Transcribe exactly the entries from the "This screenshot has" line to the end, both included, minus pictures.

# # # # # # #

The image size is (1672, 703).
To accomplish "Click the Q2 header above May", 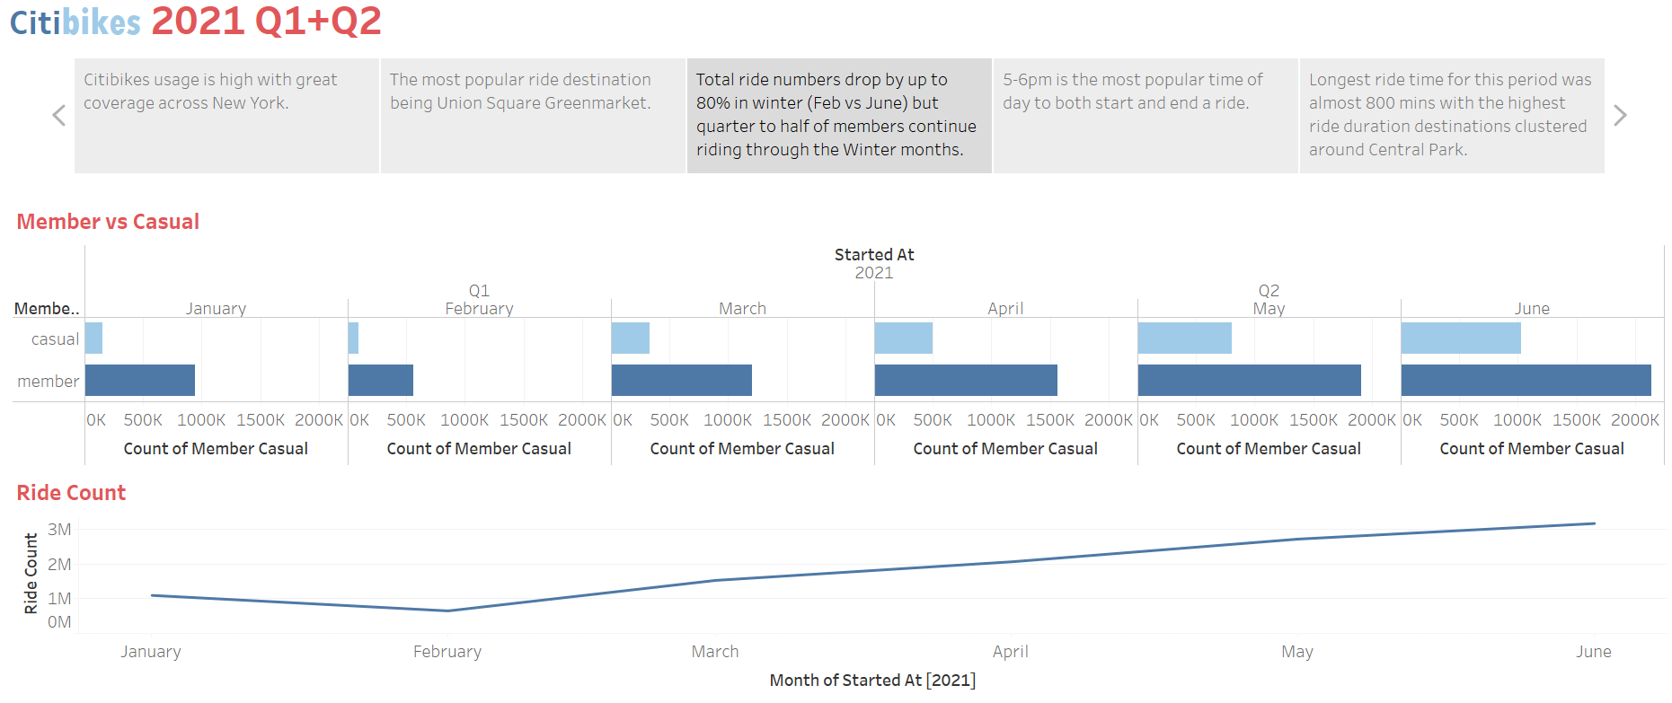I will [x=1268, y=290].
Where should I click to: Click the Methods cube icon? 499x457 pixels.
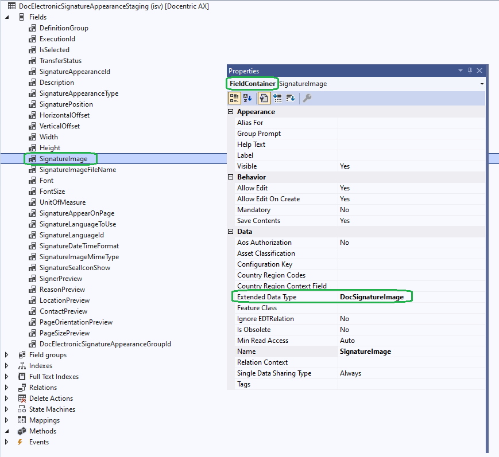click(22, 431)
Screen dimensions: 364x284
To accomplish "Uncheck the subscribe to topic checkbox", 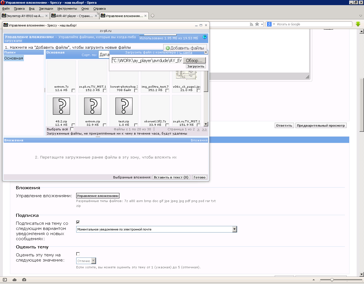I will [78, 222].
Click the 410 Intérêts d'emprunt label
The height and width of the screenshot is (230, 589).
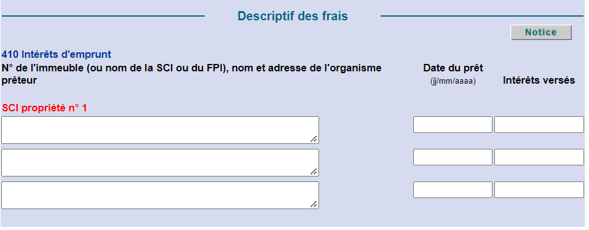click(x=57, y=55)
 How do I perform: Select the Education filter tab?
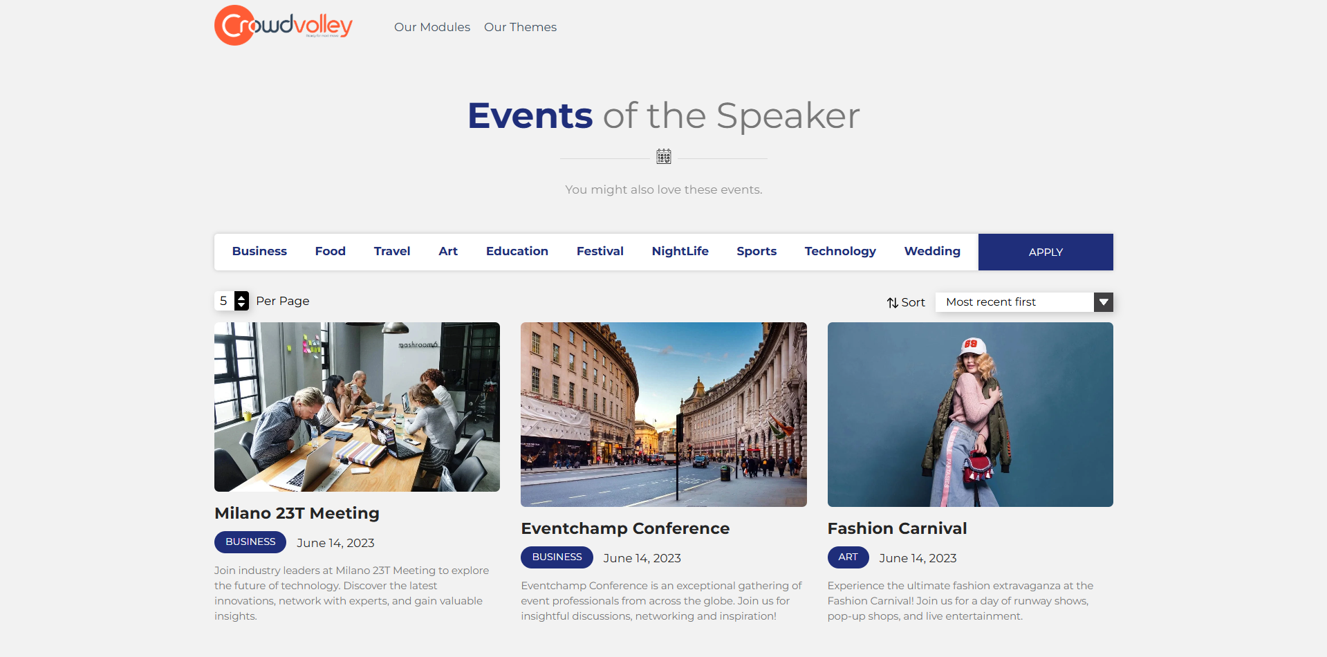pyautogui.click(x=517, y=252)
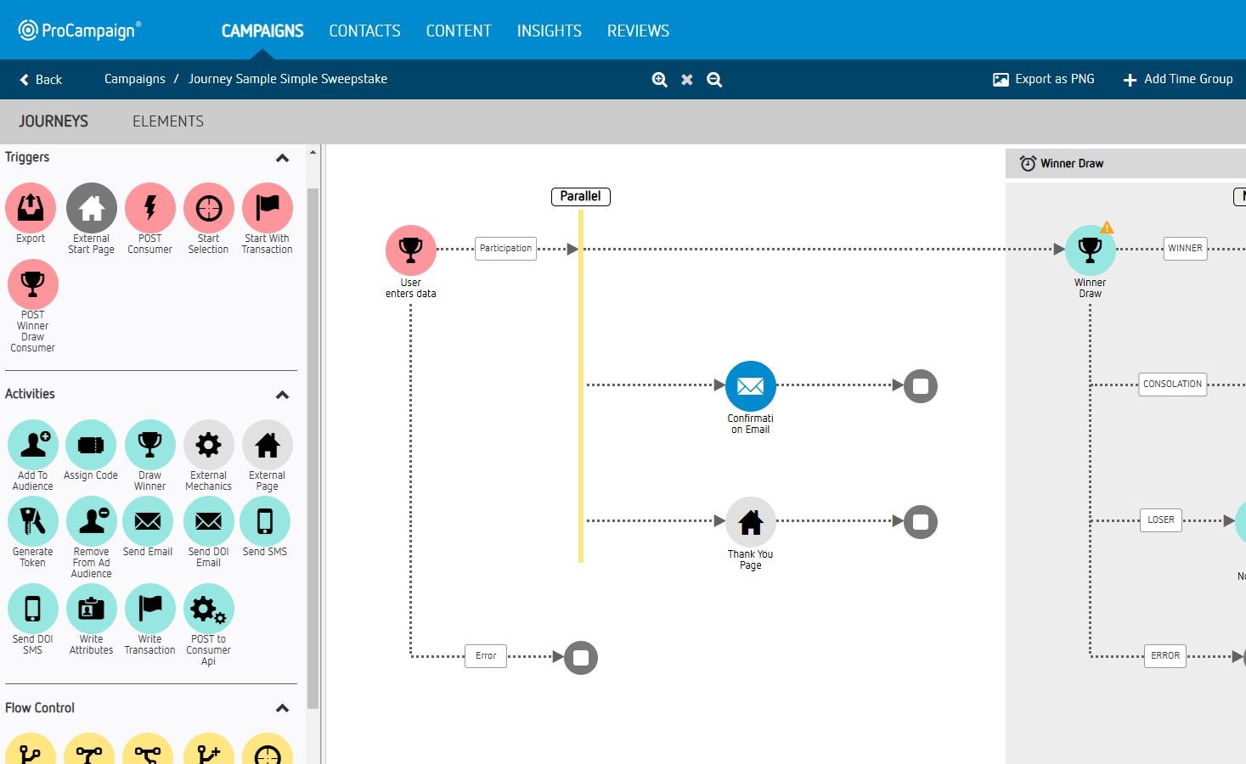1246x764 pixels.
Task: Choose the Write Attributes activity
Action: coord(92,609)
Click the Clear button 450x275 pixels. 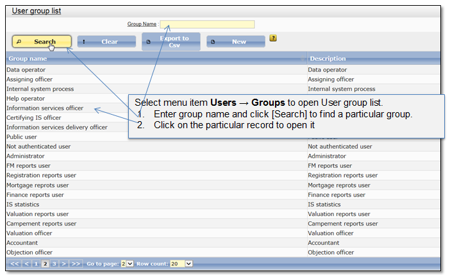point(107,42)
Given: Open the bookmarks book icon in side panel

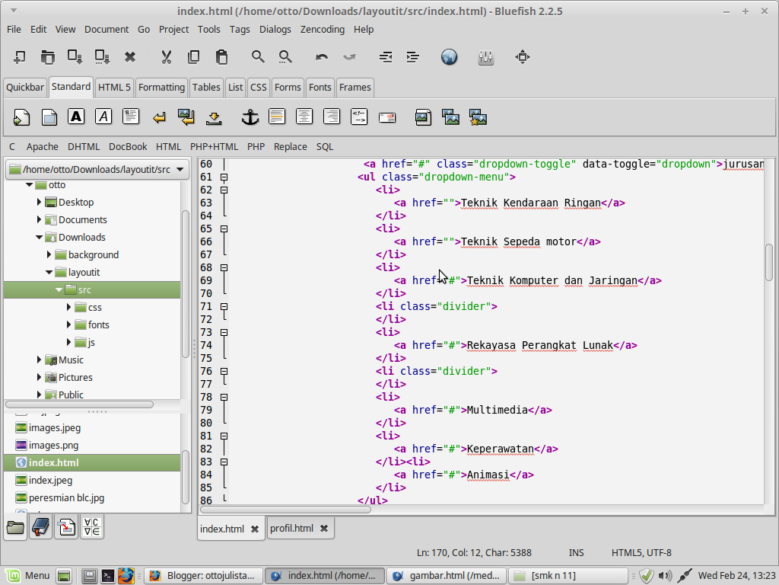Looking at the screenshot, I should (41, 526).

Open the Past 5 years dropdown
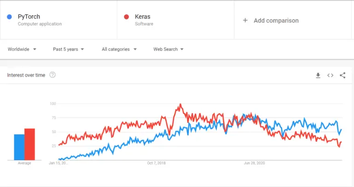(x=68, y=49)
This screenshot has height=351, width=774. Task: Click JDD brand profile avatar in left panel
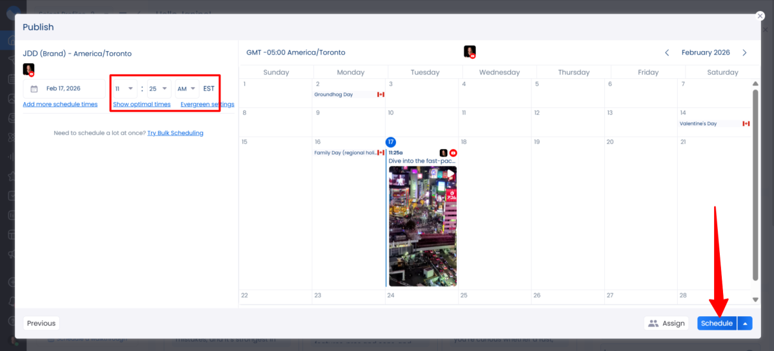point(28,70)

# # # # # # #

-- Written response --
This screenshot has height=351, width=774. Task: Click JDD brand profile avatar in left panel
point(28,70)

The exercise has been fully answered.